** Opening DATA FOR THIS EXERCISE block **

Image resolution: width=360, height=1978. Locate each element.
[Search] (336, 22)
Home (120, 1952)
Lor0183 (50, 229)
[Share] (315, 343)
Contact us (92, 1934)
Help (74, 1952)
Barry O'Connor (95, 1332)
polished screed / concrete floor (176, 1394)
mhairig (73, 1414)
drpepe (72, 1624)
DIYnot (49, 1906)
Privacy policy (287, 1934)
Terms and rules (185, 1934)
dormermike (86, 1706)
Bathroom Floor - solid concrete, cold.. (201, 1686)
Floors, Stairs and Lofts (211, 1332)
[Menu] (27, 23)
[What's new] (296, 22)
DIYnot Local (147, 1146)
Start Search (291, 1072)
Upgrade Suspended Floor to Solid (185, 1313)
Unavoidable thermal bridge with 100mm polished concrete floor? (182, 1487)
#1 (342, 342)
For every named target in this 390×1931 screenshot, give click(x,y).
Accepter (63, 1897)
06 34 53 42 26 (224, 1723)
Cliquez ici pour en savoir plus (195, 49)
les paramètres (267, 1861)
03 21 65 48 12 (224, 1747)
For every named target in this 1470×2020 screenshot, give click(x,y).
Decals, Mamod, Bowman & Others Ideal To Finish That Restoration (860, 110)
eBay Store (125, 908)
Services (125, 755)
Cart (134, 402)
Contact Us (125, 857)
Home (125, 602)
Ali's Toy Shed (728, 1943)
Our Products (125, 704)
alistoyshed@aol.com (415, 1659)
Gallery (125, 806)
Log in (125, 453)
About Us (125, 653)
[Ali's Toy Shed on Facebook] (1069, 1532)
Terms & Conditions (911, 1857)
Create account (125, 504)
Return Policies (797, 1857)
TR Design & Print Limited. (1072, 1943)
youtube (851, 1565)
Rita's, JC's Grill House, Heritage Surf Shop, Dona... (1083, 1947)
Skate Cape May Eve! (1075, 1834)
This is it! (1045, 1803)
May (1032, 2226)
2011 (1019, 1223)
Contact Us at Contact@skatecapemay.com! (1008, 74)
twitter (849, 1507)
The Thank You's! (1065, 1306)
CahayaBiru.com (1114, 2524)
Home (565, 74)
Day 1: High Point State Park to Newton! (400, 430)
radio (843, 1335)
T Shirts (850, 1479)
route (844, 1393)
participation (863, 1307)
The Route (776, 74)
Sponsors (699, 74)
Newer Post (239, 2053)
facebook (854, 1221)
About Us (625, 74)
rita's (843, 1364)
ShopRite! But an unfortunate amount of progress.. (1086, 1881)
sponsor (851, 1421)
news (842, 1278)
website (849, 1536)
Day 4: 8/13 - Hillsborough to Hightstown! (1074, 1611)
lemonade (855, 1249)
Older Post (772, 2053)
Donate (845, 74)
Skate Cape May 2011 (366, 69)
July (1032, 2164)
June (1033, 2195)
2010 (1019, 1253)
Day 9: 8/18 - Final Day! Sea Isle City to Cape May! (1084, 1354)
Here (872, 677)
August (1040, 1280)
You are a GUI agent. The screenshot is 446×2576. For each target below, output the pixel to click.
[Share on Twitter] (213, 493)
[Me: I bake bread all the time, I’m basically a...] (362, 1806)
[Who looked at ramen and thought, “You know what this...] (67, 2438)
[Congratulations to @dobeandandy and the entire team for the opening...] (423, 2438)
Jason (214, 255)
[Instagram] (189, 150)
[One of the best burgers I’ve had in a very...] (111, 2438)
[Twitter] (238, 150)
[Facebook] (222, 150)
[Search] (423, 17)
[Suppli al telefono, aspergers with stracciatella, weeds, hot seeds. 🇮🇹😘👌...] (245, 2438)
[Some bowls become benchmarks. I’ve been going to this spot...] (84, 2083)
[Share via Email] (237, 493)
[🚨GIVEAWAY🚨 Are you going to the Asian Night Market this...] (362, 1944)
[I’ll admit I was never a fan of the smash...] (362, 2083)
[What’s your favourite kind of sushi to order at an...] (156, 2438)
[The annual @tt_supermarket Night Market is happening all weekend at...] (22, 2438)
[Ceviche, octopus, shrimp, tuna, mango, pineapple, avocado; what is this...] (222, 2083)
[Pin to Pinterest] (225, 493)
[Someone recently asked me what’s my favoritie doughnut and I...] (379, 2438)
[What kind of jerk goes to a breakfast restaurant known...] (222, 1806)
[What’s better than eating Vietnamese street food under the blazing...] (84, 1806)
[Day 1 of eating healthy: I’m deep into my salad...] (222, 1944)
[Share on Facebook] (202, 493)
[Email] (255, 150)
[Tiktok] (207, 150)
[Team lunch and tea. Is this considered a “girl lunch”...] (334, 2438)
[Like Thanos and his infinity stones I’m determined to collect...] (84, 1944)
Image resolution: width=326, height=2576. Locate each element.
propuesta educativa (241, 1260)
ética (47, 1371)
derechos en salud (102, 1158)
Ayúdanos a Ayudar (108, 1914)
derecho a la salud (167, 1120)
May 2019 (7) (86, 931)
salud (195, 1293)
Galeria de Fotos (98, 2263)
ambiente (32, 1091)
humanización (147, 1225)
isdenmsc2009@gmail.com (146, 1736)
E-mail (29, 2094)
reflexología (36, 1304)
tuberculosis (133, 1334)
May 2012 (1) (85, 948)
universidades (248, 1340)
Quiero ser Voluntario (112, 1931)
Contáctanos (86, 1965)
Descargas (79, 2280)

** Closing DATA FOR THIS EXERCISE block **

=== WHAT NEEDS TO BE DONE ===
Transcribe the data above so that every line matches exactly.

=== TASK OUTPUT ===
Image resolution: width=360, height=1978. Locate each element.
[Search] (336, 22)
Home (120, 1952)
Lor0183 (50, 229)
[Share] (315, 343)
Contact us (92, 1934)
Help (74, 1952)
Barry O'Connor (95, 1332)
polished screed / concrete floor (176, 1394)
mhairig (73, 1414)
drpepe (72, 1624)
DIYnot (49, 1906)
Privacy policy (287, 1934)
Terms and rules (185, 1934)
dormermike (86, 1706)
Bathroom Floor - solid concrete, cold.. (201, 1686)
Floors, Stairs and Lofts (211, 1332)
[Menu] (27, 23)
[What's new] (296, 22)
DIYnot Local (147, 1146)
Start Search (291, 1072)
Upgrade Suspended Floor to Solid (185, 1313)
Unavoidable thermal bridge with 100mm polished concrete floor? (182, 1487)
#1 (342, 342)
For every named target in this 390×1931 screenshot, give click(x,y).
Accepter (63, 1897)
06 34 53 42 26 (224, 1723)
Cliquez ici pour en savoir plus (195, 49)
les paramètres (267, 1861)
03 21 65 48 12 (224, 1747)
For every named target in this 1470×2020 screenshot, give click(x,y).
Decals, Mamod, Bowman & Others Ideal To Finish That Restoration (860, 110)
eBay Store (125, 908)
Services (125, 755)
Cart (134, 402)
Contact Us (125, 857)
Home (125, 602)
Ali's Toy Shed (728, 1943)
Our Products (125, 704)
alistoyshed@aol.com (415, 1659)
Gallery (125, 806)
Log in (125, 453)
About Us (125, 653)
[Ali's Toy Shed on Facebook] (1069, 1532)
Terms & Conditions (911, 1857)
Create account (125, 504)
Return Policies (797, 1857)
TR Design & Print Limited. (1072, 1943)
youtube (851, 1565)
Rita's, JC's Grill House, Heritage Surf Shop, Dona... (1083, 1947)
Skate Cape May Eve! (1075, 1834)
This is it! (1045, 1803)
May (1032, 2226)
2011 (1019, 1223)
Contact Us at Contact@skatecapemay.com! (1008, 74)
twitter (849, 1507)
The Thank You's! (1065, 1306)
CahayaBiru.com (1114, 2524)
Home (565, 74)
Day 1: High Point State Park to Newton! (400, 430)
radio (843, 1335)
T Shirts (850, 1479)
route (844, 1393)
participation (863, 1307)
The Route (776, 74)
Sponsors (699, 74)
Newer Post (239, 2053)
facebook (854, 1221)
About Us (625, 74)
rita's (843, 1364)
ShopRite! But an unfortunate amount of progress.. (1086, 1881)
sponsor (851, 1421)
news (842, 1278)
website (849, 1536)
Day 4: 8/13 - Hillsborough to Hightstown! (1074, 1611)
lemonade (855, 1249)
Older Post (772, 2053)
Donate (845, 74)
Skate Cape May 2011 (366, 69)
July (1032, 2164)
June (1033, 2195)
2010 (1019, 1253)
Day 9: 8/18 - Final Day! Sea Isle City to Cape May! (1084, 1354)
Here (872, 677)
August (1040, 1280)
You are a GUI agent. The screenshot is 446×2576. For each target below, output the pixel to click.
[Share on Twitter] (213, 493)
[Me: I bake bread all the time, I’m basically a...] (362, 1806)
[Who looked at ramen and thought, “You know what this...] (67, 2438)
[Congratulations to @dobeandandy and the entire team for the opening...] (423, 2438)
Jason (214, 255)
[Instagram] (189, 150)
[One of the best burgers I’ve had in a very...] (111, 2438)
[Twitter] (238, 150)
[Facebook] (222, 150)
[Search] (423, 17)
[Suppli al telefono, aspergers with stracciatella, weeds, hot seeds. 🇮🇹😘👌...] (245, 2438)
[Some bowls become benchmarks. I’ve been going to this spot...] (84, 2083)
[Share via Email] (237, 493)
[🚨GIVEAWAY🚨 Are you going to the Asian Night Market this...] (362, 1944)
[I’ll admit I was never a fan of the smash...] (362, 2083)
[What’s your favourite kind of sushi to order at an...] (156, 2438)
[The annual @tt_supermarket Night Market is happening all weekend at...] (22, 2438)
[Ceviche, octopus, shrimp, tuna, mango, pineapple, avocado; what is this...] (222, 2083)
[Pin to Pinterest] (225, 493)
[Someone recently asked me what’s my favoritie doughnut and I...] (379, 2438)
[What kind of jerk goes to a breakfast restaurant known...] (222, 1806)
[What’s better than eating Vietnamese street food under the blazing...] (84, 1806)
[Day 1 of eating healthy: I’m deep into my salad...] (222, 1944)
[Share on Facebook] (202, 493)
[Email] (255, 150)
[Tiktok] (207, 150)
[Team lunch and tea. Is this considered a “girl lunch”...] (334, 2438)
[Like Thanos and his infinity stones I’m determined to collect...] (84, 1944)
Image resolution: width=326, height=2576. Locate each element.
propuesta educativa (241, 1260)
ética (47, 1371)
derechos en salud (102, 1158)
Ayúdanos a Ayudar (108, 1914)
derecho a la salud (167, 1120)
May 2019 (7) (86, 931)
salud (195, 1293)
Galeria de Fotos (98, 2263)
ambiente (32, 1091)
humanización (147, 1225)
isdenmsc2009@gmail.com (146, 1736)
E-mail (29, 2094)
reflexología (36, 1304)
tuberculosis (133, 1334)
May 2012 (1) (85, 948)
universidades (248, 1340)
Quiero ser Voluntario (112, 1931)
Contáctanos (86, 1965)
Descargas (79, 2280)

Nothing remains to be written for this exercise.